◆ **Work instruction**
How many lines of the data contain "computer"? Reply with the number alone.

[Collected data]
[Start of Attachment]

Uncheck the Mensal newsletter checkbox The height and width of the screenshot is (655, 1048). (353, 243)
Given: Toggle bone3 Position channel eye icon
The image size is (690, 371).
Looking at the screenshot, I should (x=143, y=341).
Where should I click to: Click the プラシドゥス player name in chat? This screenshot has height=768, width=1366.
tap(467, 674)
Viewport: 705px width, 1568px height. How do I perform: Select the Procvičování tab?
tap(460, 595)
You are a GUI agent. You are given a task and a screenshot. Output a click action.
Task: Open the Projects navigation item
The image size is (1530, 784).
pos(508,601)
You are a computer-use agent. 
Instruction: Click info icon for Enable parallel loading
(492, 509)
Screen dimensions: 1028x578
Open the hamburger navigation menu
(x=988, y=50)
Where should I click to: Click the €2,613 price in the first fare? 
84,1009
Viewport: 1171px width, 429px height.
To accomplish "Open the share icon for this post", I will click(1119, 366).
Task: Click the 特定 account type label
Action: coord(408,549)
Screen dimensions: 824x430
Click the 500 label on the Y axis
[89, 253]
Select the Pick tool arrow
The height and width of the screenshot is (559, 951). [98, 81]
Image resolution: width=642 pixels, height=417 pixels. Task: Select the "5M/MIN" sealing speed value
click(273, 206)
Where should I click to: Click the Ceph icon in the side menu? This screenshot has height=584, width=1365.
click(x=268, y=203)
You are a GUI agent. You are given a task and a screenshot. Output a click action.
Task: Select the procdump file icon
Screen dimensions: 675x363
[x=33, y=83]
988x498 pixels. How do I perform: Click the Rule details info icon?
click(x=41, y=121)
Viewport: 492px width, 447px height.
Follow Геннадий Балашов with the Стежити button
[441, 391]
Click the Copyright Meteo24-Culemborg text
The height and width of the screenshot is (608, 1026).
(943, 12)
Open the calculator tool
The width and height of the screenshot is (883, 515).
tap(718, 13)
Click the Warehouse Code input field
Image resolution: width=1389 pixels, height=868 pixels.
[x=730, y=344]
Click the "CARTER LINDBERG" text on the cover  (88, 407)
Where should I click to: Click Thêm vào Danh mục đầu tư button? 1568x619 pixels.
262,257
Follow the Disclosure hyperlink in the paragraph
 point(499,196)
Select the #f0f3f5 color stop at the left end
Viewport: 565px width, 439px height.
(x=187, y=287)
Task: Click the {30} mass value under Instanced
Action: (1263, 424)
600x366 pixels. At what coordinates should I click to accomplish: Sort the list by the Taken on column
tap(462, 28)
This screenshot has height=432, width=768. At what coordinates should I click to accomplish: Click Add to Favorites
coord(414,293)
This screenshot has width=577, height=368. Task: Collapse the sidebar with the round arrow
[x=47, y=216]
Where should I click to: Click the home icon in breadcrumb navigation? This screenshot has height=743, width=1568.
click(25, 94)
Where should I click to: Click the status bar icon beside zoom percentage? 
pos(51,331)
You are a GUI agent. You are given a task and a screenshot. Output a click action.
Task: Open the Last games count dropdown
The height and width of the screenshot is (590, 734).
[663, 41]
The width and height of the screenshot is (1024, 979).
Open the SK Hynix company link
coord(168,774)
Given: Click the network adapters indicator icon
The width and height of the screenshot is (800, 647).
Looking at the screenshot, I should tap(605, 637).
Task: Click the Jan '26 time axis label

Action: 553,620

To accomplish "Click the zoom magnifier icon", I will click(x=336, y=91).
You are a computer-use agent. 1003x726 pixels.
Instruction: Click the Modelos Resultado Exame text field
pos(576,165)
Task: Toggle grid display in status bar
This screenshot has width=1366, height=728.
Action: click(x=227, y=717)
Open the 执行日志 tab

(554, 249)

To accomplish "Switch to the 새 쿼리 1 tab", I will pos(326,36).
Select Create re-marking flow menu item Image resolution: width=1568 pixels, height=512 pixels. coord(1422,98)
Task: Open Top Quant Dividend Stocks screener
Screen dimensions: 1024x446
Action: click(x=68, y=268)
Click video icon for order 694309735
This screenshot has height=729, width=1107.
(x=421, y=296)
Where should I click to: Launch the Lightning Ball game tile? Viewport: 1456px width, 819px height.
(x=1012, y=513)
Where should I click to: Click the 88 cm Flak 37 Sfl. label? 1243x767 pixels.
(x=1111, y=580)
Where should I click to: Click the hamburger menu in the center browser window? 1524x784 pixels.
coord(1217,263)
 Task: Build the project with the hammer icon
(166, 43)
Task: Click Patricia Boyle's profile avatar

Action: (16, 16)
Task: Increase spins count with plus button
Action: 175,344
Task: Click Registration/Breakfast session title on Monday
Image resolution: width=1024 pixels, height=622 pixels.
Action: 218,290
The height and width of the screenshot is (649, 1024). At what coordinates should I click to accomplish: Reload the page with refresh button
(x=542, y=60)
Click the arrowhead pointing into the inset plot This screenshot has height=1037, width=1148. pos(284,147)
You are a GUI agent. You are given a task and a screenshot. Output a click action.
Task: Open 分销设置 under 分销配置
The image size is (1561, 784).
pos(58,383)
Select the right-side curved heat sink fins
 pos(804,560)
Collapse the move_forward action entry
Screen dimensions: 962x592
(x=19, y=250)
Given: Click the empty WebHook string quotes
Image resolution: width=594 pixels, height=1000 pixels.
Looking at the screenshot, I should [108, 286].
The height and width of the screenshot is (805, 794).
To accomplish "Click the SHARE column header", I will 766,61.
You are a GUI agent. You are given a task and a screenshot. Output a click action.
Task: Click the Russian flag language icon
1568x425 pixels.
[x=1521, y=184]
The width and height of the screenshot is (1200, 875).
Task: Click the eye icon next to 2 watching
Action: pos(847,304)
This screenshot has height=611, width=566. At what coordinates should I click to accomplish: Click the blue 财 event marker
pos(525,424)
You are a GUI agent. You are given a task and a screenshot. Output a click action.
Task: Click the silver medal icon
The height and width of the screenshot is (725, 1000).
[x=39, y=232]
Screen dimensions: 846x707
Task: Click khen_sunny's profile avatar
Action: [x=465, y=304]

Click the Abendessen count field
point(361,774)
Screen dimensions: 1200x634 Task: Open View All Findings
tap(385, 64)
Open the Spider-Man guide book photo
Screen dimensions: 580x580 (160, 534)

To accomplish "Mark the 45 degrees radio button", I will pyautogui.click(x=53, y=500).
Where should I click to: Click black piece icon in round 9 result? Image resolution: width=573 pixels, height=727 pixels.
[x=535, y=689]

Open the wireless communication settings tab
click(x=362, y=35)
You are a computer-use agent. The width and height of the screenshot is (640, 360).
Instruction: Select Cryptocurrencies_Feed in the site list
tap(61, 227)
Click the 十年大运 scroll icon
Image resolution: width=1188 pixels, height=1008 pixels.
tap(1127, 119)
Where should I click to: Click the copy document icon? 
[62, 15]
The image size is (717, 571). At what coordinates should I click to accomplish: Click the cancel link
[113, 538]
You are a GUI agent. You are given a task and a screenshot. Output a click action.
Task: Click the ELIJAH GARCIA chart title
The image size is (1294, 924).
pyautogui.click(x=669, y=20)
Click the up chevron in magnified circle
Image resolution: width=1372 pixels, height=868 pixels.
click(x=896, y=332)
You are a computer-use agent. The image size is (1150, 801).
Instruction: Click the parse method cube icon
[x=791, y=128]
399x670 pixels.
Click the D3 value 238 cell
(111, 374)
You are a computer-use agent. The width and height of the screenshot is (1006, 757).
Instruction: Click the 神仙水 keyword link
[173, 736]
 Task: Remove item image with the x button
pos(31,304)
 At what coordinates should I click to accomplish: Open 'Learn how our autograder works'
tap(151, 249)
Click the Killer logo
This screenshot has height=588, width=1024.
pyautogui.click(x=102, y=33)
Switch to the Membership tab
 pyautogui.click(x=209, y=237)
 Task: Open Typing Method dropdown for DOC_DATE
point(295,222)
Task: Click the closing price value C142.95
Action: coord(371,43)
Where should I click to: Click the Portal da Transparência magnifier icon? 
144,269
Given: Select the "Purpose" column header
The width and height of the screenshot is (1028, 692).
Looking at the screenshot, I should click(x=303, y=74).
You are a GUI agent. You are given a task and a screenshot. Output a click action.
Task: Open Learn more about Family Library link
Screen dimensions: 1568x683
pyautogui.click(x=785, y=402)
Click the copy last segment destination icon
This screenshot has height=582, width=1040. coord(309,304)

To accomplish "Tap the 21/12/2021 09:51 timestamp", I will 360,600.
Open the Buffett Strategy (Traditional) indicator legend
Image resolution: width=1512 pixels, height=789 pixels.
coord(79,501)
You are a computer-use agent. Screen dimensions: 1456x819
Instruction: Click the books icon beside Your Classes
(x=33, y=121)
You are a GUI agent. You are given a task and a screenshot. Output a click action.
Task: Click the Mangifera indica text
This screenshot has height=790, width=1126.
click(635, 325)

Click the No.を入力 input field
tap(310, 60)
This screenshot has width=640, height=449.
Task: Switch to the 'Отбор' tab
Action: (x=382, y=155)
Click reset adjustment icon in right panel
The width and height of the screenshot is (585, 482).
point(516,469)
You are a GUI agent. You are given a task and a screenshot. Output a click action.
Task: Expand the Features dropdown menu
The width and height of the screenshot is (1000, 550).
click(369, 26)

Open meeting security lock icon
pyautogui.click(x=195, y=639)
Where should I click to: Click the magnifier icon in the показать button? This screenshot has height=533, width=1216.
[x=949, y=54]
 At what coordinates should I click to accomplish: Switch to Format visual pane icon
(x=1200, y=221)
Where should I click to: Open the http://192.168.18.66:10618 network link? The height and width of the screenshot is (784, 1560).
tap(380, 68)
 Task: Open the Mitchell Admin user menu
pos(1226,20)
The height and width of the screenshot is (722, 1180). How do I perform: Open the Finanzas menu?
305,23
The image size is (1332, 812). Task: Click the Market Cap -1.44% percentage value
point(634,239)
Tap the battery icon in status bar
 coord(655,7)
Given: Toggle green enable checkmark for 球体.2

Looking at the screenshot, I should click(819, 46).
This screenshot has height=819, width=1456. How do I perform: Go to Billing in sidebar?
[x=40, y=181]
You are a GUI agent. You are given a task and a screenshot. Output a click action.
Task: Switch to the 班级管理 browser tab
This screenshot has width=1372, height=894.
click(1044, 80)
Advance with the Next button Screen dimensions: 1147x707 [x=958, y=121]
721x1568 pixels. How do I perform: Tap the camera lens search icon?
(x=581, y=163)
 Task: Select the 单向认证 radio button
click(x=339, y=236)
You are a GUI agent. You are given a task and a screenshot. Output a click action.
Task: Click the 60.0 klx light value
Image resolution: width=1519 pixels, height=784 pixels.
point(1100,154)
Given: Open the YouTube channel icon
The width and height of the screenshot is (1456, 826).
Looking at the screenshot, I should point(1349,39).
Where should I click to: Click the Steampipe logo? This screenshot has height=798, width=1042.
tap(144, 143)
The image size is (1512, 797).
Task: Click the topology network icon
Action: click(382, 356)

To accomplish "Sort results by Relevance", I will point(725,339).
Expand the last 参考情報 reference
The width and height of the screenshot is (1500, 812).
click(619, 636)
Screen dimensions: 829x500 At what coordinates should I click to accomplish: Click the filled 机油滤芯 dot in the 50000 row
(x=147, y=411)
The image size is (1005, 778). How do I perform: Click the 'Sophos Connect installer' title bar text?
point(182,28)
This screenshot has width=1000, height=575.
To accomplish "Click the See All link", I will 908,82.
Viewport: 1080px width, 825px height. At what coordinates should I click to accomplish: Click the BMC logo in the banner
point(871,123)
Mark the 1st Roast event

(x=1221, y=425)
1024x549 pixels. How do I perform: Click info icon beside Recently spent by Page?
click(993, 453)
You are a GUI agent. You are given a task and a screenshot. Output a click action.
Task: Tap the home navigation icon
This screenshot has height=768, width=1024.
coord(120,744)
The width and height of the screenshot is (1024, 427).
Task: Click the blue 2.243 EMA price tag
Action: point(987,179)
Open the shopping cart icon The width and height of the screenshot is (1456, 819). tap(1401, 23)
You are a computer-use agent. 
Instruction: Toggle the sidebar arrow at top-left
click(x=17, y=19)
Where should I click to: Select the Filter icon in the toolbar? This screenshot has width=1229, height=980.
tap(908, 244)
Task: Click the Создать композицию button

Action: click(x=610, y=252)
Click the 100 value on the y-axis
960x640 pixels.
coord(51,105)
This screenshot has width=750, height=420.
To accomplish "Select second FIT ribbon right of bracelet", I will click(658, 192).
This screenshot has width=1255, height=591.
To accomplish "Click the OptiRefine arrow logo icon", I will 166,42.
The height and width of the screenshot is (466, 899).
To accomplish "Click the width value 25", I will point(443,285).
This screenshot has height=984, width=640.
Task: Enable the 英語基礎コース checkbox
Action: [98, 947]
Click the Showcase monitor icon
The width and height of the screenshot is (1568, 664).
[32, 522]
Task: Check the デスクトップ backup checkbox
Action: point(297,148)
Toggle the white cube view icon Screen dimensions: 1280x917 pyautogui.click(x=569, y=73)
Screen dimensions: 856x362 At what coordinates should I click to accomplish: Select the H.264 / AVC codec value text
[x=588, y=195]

[End of Attachment]

◆ **Solution to this problem**
7